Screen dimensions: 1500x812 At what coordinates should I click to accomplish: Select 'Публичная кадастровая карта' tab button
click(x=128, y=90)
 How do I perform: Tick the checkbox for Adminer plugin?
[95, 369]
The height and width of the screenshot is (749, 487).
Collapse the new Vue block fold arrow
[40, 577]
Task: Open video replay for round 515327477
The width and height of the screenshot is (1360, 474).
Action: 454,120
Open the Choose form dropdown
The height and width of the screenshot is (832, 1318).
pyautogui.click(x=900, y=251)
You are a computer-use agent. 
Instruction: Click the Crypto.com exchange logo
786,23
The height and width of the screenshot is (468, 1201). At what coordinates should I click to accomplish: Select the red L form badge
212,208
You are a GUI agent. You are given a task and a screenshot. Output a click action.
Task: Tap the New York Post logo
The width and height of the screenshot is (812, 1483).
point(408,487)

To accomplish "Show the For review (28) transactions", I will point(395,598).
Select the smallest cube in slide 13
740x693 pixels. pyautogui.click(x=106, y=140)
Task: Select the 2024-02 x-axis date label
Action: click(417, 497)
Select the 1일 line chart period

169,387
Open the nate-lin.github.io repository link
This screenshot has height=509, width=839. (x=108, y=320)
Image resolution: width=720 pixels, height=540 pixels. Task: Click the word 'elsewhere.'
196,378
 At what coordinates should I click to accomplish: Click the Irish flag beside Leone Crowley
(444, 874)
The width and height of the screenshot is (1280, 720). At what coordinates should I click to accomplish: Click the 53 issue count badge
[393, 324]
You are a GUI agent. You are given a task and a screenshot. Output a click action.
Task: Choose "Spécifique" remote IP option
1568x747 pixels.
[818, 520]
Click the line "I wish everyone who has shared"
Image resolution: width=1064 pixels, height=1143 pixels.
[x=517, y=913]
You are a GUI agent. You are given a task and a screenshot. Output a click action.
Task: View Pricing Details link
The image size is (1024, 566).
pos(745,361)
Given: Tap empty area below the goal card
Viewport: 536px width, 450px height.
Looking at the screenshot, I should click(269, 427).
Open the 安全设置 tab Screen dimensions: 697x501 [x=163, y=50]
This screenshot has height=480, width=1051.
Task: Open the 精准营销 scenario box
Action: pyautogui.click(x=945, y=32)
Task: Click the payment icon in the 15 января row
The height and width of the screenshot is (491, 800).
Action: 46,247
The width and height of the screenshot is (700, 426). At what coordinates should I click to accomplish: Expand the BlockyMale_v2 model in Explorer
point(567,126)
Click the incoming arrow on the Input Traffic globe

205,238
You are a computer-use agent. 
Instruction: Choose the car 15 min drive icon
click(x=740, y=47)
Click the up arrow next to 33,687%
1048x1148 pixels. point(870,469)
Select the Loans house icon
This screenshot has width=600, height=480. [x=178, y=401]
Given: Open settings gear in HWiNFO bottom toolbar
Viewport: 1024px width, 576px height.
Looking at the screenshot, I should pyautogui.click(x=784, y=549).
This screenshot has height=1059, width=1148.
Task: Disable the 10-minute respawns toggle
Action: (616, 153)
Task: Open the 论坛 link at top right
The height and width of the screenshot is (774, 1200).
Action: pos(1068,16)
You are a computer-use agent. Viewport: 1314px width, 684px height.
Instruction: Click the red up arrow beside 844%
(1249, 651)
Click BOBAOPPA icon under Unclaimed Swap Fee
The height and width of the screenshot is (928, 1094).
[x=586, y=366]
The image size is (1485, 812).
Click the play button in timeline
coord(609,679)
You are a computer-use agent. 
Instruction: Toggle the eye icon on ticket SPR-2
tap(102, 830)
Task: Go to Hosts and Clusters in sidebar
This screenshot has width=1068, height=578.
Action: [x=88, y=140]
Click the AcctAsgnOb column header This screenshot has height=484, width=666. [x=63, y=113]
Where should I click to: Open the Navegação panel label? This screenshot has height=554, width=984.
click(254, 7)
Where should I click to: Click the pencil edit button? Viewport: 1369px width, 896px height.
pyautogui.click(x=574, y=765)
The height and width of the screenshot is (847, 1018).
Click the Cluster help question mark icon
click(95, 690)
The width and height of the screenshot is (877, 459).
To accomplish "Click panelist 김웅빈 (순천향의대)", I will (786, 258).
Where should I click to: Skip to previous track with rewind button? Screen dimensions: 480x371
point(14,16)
# # # #
◆ **YOUR INSTRUCTIONS**
Where a line of the material above holds the string "will", copy that line.

◆ **RESPONSE TO THE TASK**
To accomplish "Show the For review (28) transactions", I will point(395,598).
To accomplish "Click panelist 김웅빈 (순천향의대)", I will (786, 258).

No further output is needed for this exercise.